You can enable the Configure Your Server Wizard to finish installing optional components that you chose during setup or add additional components as well. There are options to configure domain controllers or member servers, file servers, print servers, Web and media servers, application servers, and networking and communications servers, all through this wizard.
After clicking NEXT on the Wizard Welcome screen, you are
brought to the Preliminary Steps screen, shown below, where
you can read over some of the steps that you should have
Once you continue past the network detection screen (shown below), you will arrive at the Server Role screen.
From this screen you can set up specific services that you wish to host from your Windows .NET Standard Server.
For this walkthrough I have selected to set up a web server via Internet Information Services 6.0 by highlighting it and selecting NEXT.
The next screen will prompt me as to whether I wish to install the Web user interface for Web server administration. I elected to do so and clicked NEXT to continue.
Setup performs the selections I chose from the Configure Your Server Wizard screen and shows a summary screen when the process is complete. I selected FINISH to close the window.
One of the first things you'll notice that's different in the Windows .NET Server family of servers is that everything on them is disabled or not configured by default, which is a huge departure from times past.

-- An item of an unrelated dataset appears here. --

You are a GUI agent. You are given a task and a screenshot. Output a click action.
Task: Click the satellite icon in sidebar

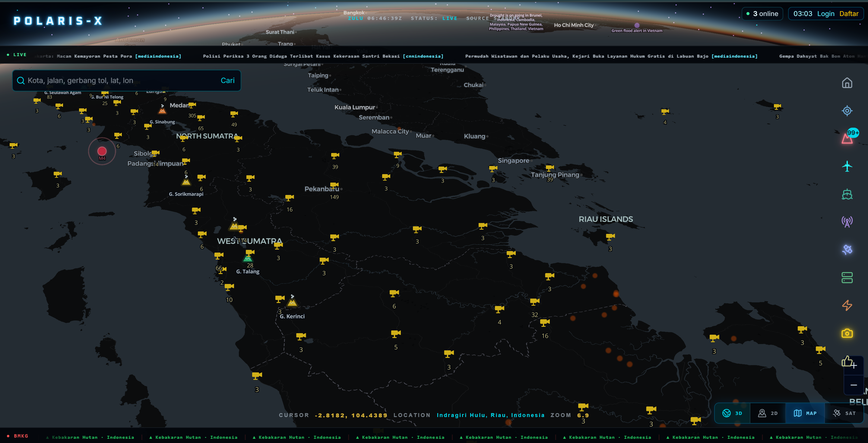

For example, when you go to launch the IIS6 MMC for the first time after the installation of the web service, the first thing to appear is the Web Server Security Lockdown Wizard.
As you can see in the next image below, you are given the option to CHOOSE whether the web service (via the HTTP: setting) should start automatically when the server starts or if it should wait for manual intervention.
You will also note that we got just what we asked for -- Web server services only from IIS6. There is no FTP, no SMTP and no NNTP because these were not selected at the time of our initial installation.
You'll also note in the image below that the only request handler that is enabled by default is Active Server Pages. Everything else is disabled by not having a configuration setting.
After continuing from here the tool makes these settings final and displays a summary on the completion screen where you can select FINISH to exit.